Pick your picture
William Kilpatrick laments the fact that pictures which don't fit the narrative of "standard narrative about peaceful Muslims seeking a better life" are never shown in the media. Excerpt:
The clinching argument for many was the image of a drowned Syrian child which went viral. There should, of course, be no doubt about what to do if you spot a drowning boy in the water or if a hungry person shows up at the door. But the photo tells us absolutely nothing about what sort of immigration policies governments should adopt. It could be argued that if European immigration policy was less liberal and its welfare allowances less generous, fewer people would risk their lives to get there.
And what about the images we don’t see—images of the European victims of ill-considered immigration programs? Right now I’m looking at a photo of an 87-year-old Dutch man lying in a hospital bed, his face beaten black and blue. He and his 86-year-old wife, both of them Holocaust survivors, were attacked in their apartment by two men of Moroccan descent who threw them on the floor, kicked them repeatedly, and shouted: “Dirty Jews—from now on your property is ours.” The husband and wife, who had been living independently, are now confined to wheelchairs at a rehabilitation center.

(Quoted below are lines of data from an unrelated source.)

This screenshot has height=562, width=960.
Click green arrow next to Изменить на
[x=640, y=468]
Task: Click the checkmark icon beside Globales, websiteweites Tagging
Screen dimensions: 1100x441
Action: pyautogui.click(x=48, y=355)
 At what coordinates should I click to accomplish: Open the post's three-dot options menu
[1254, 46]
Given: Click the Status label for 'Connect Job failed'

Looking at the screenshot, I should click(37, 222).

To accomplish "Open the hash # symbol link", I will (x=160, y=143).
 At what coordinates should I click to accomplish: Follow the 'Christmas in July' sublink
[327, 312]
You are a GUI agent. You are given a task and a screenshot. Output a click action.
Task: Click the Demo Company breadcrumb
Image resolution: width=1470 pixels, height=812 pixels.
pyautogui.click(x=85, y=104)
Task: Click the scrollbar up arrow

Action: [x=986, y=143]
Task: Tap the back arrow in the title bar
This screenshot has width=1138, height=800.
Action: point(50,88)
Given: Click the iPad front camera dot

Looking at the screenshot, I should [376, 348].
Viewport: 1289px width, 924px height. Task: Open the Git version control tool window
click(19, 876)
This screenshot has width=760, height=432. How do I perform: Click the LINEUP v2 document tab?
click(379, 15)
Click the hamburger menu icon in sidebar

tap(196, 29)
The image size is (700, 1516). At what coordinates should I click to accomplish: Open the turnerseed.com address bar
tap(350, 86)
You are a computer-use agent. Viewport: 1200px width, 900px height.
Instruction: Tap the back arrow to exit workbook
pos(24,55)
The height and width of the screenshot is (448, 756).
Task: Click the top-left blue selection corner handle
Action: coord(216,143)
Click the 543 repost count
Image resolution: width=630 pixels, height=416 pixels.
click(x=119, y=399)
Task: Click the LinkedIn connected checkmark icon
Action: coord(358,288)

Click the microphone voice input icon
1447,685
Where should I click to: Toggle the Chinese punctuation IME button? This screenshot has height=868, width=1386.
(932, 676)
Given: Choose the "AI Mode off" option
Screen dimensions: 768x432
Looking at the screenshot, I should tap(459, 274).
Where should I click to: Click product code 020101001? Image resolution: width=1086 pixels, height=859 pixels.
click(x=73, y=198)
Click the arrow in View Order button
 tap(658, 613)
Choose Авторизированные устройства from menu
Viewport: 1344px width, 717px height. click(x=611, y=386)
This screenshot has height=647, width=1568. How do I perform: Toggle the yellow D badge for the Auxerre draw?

Leaders in the Catholic Church have got to wake up to the nature of Islam as not just a religion, but as a totalitarian political system. As W. K. ends his article:
One wonders what it will take to remind the Catholic Church of its own centuries-long struggle with Islam. The modern Church was quick to understand the totalitarian nature of communism. Catholic clergy, academics, and journalists were, on the whole, much more astute about the communist menace than their secular counterparts. Yet they have been painfully slow in awakening to the dangers inherent in Islam. Let’s hope that will soon change.
"Ye shall know them by their fruits."